AI's promise mirrors dotcom boom, but scale could be bigger

Drawing parallels to the internet revolution, Amon noted that today's web is vastly larger than anyone imagined 25 years ago, according to Fortune.

"Who we expected to be the winners in the early days—it changed," he said. "When you think about AI in the long term, it is going to be massive, and it's probably underestimated."The Qualcomm chief said companies with architectures capable of handling the efficiency demands of AI deployment will be "very well positioned" for the upcoming competition, calling AI a "massive opportunity" despite the challenges ahead.

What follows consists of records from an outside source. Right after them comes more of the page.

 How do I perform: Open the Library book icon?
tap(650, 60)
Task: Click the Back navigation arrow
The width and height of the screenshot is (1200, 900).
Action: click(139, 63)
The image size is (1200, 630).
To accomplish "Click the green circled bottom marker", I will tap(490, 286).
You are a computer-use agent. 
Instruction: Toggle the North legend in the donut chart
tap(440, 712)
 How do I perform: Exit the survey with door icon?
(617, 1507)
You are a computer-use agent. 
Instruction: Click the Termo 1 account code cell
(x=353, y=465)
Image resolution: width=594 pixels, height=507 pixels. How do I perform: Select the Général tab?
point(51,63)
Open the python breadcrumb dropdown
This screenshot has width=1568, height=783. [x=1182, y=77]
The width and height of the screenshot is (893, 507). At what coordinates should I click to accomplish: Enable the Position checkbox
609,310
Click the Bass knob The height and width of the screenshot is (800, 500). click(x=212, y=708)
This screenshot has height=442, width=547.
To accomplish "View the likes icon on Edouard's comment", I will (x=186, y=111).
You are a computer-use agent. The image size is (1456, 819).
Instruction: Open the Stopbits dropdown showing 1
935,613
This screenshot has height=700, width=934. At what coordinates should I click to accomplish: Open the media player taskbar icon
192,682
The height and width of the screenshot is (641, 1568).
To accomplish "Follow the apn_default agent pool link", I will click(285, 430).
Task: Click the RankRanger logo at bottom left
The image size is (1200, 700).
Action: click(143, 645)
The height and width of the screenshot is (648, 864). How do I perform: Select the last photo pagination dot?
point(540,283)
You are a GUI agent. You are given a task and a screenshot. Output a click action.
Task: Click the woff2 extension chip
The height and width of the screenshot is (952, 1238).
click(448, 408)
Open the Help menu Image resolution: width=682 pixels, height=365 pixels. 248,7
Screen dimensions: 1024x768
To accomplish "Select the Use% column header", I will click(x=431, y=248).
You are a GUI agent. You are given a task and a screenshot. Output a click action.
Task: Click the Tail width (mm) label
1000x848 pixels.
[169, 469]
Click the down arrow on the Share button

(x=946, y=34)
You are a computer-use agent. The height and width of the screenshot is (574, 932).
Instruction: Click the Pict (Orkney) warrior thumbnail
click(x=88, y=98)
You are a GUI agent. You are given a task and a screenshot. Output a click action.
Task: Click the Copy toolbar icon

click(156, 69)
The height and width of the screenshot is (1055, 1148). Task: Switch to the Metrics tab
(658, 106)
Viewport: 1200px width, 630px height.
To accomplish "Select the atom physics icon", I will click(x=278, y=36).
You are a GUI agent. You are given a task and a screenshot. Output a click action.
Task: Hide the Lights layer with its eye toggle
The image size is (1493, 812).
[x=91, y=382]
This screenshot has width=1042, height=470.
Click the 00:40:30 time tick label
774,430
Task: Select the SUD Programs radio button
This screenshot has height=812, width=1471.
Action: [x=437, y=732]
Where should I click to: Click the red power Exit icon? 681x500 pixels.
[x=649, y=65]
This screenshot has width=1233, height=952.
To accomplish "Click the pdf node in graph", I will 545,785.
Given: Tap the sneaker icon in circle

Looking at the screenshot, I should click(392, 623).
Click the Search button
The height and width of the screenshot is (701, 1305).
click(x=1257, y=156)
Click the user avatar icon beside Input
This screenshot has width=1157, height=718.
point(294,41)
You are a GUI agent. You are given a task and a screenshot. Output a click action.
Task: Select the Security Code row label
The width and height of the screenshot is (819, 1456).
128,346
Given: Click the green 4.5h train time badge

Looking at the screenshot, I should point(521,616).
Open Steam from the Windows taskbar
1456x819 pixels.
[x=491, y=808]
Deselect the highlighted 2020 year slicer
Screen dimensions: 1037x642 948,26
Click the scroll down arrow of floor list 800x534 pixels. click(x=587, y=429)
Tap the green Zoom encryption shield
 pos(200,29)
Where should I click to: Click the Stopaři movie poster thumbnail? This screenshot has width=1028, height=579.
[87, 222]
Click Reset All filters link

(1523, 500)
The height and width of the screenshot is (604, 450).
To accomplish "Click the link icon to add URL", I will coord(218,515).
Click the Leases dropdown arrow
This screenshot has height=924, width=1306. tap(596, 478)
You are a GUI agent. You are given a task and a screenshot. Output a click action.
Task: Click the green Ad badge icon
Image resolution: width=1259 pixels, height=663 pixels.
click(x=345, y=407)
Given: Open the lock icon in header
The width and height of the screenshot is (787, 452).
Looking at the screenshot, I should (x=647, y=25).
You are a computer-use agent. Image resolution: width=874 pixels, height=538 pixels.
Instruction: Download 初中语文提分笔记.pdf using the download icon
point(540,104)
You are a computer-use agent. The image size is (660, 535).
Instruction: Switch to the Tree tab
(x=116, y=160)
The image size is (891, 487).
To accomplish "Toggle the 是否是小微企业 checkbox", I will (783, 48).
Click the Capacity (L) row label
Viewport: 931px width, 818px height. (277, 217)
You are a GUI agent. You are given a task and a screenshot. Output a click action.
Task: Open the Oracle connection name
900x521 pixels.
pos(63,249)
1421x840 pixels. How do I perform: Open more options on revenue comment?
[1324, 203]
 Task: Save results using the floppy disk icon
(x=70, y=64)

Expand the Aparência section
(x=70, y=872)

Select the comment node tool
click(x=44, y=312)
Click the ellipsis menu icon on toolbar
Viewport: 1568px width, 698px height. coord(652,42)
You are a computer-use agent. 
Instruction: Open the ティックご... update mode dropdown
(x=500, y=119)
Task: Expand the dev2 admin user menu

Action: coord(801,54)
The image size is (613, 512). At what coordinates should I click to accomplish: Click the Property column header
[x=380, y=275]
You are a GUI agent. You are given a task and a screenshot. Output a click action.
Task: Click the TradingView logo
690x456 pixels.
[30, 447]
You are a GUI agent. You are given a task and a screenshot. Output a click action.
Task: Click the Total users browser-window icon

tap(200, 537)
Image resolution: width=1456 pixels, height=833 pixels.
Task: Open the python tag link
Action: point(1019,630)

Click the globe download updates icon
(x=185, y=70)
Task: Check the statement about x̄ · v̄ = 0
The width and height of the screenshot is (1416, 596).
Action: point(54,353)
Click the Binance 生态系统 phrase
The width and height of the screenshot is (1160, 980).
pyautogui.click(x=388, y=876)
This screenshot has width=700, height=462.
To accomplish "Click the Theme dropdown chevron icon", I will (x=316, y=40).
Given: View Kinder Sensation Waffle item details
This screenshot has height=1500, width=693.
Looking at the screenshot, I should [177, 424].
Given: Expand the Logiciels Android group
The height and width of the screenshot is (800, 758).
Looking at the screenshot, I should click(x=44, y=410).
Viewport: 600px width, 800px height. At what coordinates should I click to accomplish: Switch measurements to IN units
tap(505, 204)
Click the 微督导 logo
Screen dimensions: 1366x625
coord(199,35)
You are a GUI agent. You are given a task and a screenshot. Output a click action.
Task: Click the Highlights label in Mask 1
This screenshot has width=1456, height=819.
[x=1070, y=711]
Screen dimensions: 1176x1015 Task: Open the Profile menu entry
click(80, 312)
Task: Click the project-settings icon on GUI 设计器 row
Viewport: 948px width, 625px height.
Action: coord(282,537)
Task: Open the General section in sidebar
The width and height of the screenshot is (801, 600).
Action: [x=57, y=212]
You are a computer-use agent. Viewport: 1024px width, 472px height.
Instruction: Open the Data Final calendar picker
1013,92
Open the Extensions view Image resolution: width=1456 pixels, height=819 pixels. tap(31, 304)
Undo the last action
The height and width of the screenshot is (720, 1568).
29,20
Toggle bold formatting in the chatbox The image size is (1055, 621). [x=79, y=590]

Altman, Zuckerberg, and others echoes the same sentiment but big tech continues to pour in billions

His comments come as industry leaders increasingly voice concerns about an AI bubble. OpenAI CEO Sam Altman told The Verge in August that investors appear "overexcited" about AI, comparing the current frenzy to the dotcom bubble. "When bubbles happen, smart people get overexcited about a kernel of truth," Altman said.Meta CEO Mark Zuckerberg echoed similar concerns in September, telling the Access podcast that based on past infrastructure buildouts, "there's definitely a possibility" of a bubble collapse.

However, he maintained that missing AI's potential represents a greater risk than overinvestment.Other prominent figures, including former Intel CEO Pat Gelsinger and Bridgewater Associates founder Ray Dalio, have warned the current cycle resembles 1998-1999 conditions before the dotcom crash. Amazon founder Jeff Bezos has described the AI surge as an "industrial bubble" while maintaining long-term confidence in the technology's value.Despite these warnings, major tech companies continue massive AI investments, with the largest US firms spending over $155 billion on AI development in 2025 alone.